-- Consigne --
D'après le texte sur la qualité de vie et le bien-être au travail, de quelle notion la qualité de vie au travail est-elle historiquement une extension en France ?

-------- Le texte --------

Qualité de vie ou bien-être au travail, faut-il choisir ?

« Peu importe le flacon pourvu qu’on ait l’ivresse » ?

Si ces deux thèmes de campagne de l’humanisme au travail visent à remettre l’homme au centre pour une performance plus « durable », les leviers à actionner sont assez différents. 

Au delà des obligations légales de prévention des RPS, de nombreuses entreprises orientent leur politique soit vers la « qualité de vie », soit vers le « bien-être » au travail. Est-ce le même but avec un habillage marketing différent, leurs différences les rendent-elles incompatibles, ou, au contraire, ces approches sont-elles complémentaires ?

Des différences de perception selon les pays et les cultures d’entreprise

Les idées de « qualité de vie » et de « bien-être » au travail sont perçues différemment en France, en Europe et dans le monde anglo-saxon. Selon la culture plus ou moins internationale de chaque entreprise, de la petite entreprise française locale, au grand groupe mondial, ces notions seront ainsi comprises et déclinées très différemment.

Historiquement en France, la qualité de vie au travail est une extension de la notion « de conditions de travail », avec une connotation plutôt « risques professionnels » et prévention. « Ce n’est que récemment que le terme qualité de vie au travail émerge dans des accords d’entreprises puis dans l’accord national interprofessionnel de juin 2013 »[1] : « Les conditions dans lesquelles les salariés exercent leur travail, leur capacité à s’exprimer et à agir sur le contenu de celui-ci déterminent la perception de la qualité de vie au travail qui en résulte ».

-------- Le matériel --------

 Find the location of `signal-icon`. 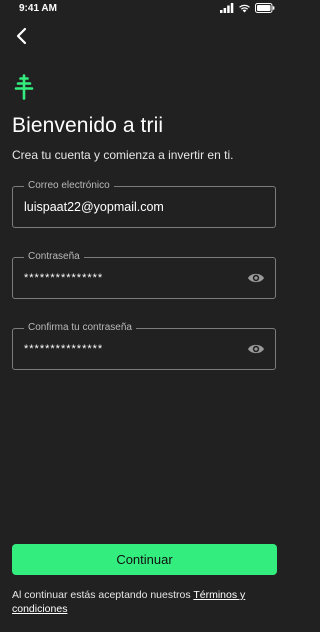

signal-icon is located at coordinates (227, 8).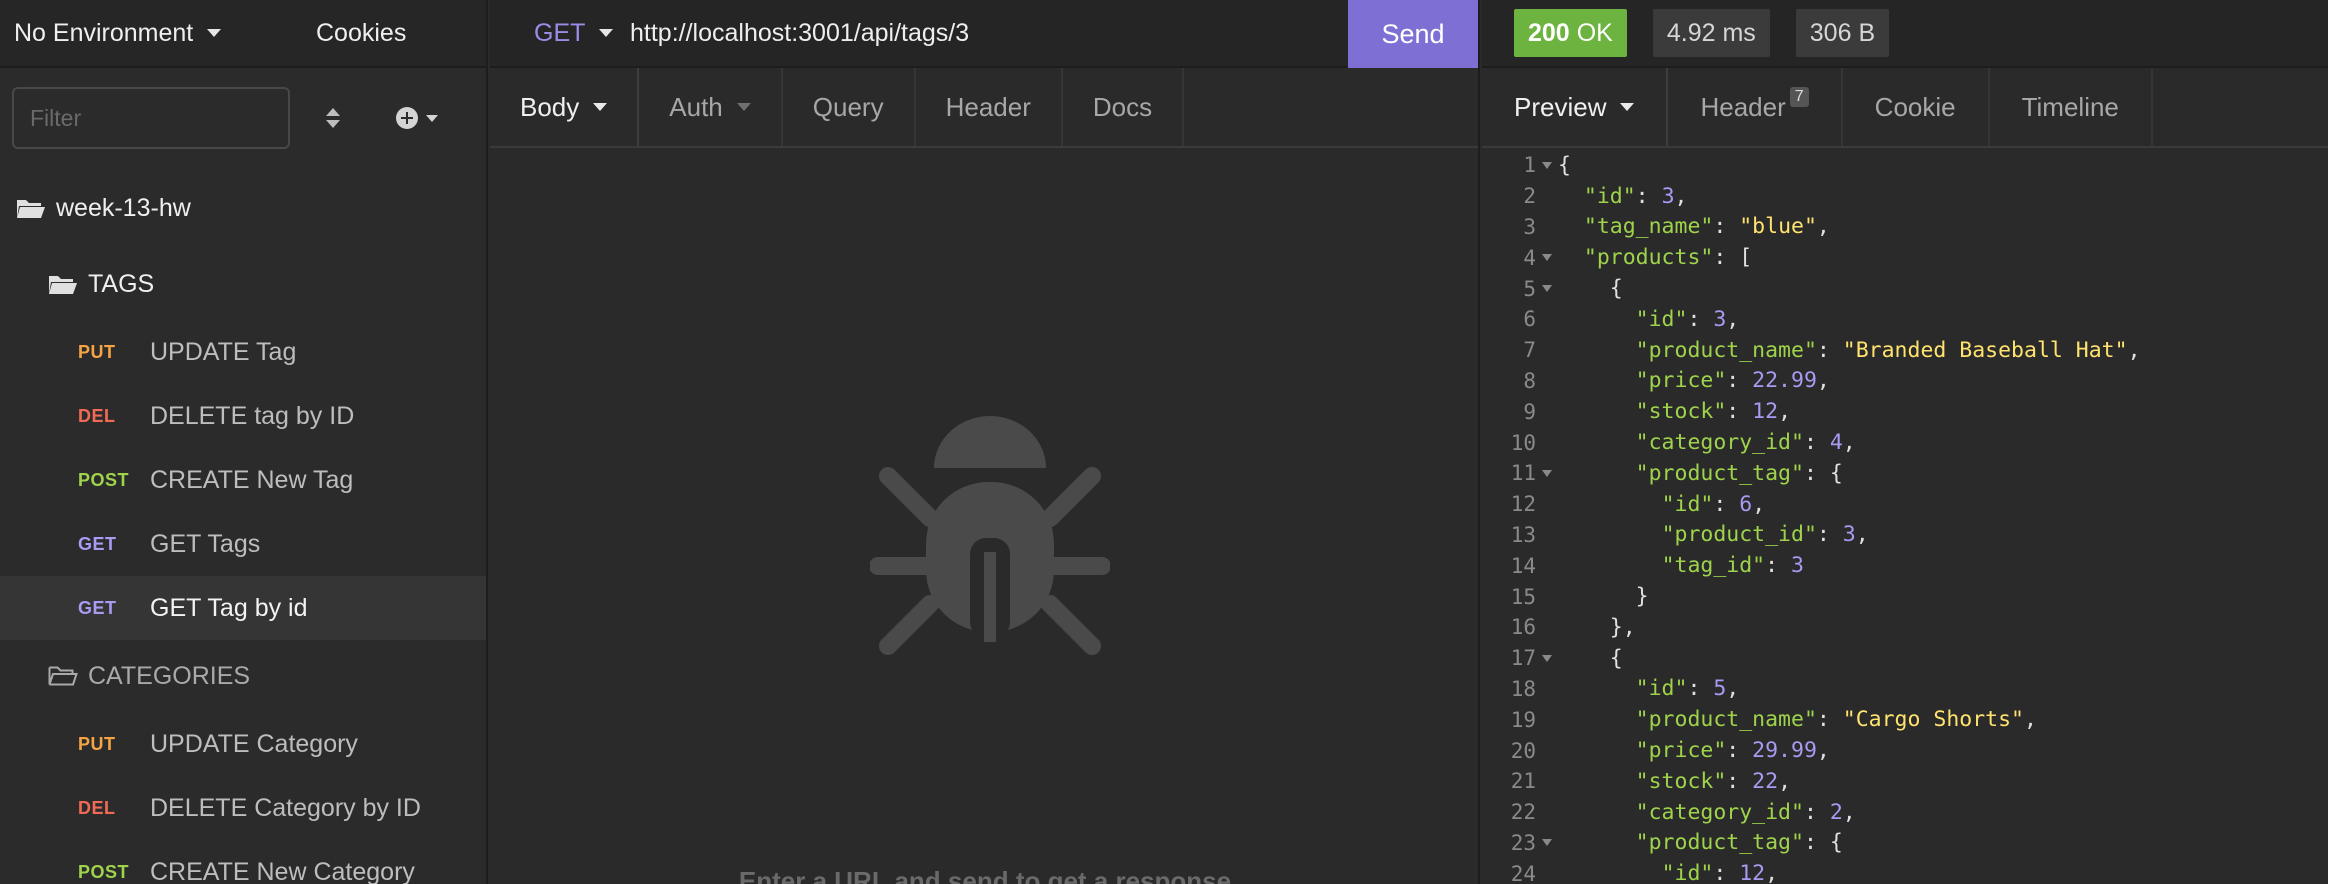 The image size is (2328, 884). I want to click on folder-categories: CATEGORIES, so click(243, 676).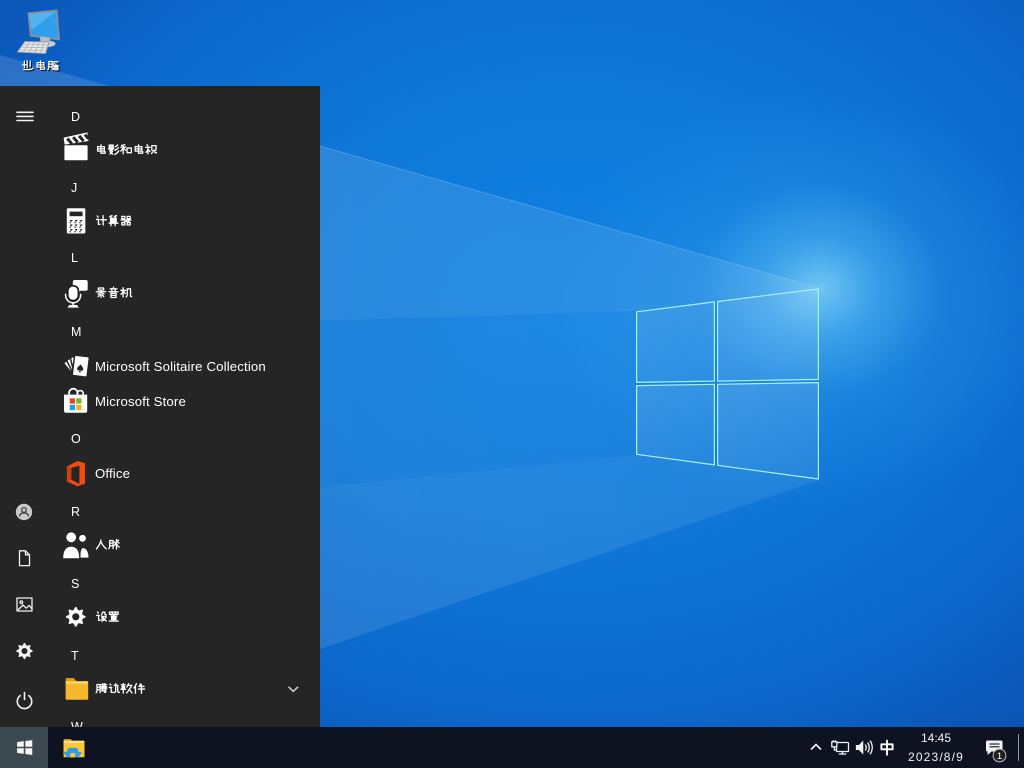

--------

-- Réponse --
De la notion de « conditions de travail ».